### Exercise
From the entries below, return exactly the lines beginning at the one that contains "Hűségrendszer (333, 2339)" and ending at the one that contains "TonerPartners.hu (480, 2245)", both of them included, and only those lines.

### Data under study
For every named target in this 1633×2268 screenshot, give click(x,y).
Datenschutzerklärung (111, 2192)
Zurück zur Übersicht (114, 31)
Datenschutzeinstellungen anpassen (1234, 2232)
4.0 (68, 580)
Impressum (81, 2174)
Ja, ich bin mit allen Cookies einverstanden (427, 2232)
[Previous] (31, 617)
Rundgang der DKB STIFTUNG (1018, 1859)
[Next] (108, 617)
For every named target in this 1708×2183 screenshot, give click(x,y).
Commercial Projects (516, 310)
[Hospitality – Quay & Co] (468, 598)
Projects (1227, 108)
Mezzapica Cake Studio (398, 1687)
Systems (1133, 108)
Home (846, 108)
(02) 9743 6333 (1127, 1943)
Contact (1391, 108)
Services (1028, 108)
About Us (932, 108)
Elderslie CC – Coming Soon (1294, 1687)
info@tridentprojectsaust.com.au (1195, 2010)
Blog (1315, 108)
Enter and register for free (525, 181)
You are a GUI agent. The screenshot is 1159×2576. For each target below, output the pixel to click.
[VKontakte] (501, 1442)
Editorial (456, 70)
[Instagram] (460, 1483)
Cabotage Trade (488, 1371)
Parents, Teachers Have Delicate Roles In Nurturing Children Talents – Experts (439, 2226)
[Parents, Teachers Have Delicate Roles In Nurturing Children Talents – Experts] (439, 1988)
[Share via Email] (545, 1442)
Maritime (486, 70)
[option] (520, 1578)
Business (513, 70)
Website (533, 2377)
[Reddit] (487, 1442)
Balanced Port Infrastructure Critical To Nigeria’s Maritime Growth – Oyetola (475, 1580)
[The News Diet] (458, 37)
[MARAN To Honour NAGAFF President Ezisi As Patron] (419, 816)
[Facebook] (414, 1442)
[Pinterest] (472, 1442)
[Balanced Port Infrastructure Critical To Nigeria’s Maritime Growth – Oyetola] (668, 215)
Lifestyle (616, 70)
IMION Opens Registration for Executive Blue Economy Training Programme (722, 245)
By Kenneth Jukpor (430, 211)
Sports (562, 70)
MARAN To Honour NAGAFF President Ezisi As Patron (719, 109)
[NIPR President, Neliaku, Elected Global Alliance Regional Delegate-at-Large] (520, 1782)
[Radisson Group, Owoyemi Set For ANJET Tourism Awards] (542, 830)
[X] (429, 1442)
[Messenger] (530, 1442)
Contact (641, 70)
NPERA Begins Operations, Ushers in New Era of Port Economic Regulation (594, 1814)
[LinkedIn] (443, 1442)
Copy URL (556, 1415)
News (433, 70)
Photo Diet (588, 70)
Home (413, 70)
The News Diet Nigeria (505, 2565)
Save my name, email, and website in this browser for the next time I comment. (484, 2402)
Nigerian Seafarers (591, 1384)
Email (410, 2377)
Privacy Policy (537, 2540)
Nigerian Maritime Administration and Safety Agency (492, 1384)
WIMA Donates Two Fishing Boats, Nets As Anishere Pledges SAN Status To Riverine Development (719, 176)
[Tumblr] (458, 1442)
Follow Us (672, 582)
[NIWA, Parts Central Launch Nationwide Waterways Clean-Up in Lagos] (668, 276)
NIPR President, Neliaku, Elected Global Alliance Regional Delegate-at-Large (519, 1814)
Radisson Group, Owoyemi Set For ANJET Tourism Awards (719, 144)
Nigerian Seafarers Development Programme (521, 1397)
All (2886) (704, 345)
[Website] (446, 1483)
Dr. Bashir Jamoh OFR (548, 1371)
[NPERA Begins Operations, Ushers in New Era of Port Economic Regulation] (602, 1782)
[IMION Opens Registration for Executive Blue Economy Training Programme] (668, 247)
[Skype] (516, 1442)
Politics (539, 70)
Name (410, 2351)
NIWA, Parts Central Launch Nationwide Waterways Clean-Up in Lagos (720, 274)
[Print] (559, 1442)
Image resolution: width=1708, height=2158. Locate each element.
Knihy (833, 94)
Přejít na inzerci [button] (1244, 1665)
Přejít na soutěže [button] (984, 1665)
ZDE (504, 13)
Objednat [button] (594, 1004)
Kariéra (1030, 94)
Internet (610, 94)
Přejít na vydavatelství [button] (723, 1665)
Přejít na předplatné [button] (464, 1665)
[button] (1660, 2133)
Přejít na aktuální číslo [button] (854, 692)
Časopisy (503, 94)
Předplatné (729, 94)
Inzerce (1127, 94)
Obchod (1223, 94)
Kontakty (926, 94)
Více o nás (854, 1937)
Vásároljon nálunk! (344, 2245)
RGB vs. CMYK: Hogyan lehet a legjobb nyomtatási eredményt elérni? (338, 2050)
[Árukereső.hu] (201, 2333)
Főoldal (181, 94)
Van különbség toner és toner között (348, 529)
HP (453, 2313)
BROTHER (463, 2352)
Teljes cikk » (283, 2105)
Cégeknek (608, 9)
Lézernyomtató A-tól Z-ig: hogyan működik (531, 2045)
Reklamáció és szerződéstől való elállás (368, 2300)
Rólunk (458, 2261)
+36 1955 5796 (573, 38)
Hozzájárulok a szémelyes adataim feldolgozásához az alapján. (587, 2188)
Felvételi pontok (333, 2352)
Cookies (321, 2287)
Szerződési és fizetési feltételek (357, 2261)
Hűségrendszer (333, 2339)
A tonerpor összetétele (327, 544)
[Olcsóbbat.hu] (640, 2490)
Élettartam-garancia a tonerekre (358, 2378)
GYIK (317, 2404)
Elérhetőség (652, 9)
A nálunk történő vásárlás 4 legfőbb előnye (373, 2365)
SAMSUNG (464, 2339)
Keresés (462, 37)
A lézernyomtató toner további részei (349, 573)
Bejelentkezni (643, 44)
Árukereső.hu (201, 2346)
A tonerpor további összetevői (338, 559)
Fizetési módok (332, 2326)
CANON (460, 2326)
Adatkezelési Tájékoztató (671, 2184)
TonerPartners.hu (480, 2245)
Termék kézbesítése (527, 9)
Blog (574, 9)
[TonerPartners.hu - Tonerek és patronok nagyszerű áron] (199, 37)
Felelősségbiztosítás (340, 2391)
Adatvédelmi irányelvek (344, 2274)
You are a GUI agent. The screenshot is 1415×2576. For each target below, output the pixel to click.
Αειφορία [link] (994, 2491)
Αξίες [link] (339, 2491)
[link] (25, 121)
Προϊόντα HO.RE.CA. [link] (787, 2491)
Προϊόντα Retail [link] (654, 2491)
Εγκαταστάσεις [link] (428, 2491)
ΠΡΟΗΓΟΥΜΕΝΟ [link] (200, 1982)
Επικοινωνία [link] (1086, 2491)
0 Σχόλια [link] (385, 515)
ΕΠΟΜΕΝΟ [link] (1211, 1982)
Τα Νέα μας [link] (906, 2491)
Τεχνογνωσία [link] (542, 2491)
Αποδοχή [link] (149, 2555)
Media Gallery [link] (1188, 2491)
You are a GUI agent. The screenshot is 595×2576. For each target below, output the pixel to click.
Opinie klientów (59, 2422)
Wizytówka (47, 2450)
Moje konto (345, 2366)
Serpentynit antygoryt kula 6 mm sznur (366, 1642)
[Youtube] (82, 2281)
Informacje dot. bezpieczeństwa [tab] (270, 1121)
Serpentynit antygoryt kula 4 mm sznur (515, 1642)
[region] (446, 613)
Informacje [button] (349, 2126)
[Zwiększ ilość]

### Solution for this problem
Hűségrendszer (333, 2339)
A tonerpor összetétele (327, 544)
[Olcsóbbat.hu] (640, 2490)
Élettartam-garancia a tonerekre (358, 2378)
GYIK (317, 2404)
Elérhetőség (652, 9)
A nálunk történő vásárlás 4 legfőbb előnye (373, 2365)
SAMSUNG (464, 2339)
Keresés (462, 37)
A lézernyomtató toner további részei (349, 573)
Bejelentkezni (643, 44)
Árukereső.hu (201, 2346)
A tonerpor további összetevői (338, 559)
Fizetési módok (332, 2326)
CANON (460, 2326)
Adatkezelési Tájékoztató (671, 2184)
TonerPartners.hu (480, 2245)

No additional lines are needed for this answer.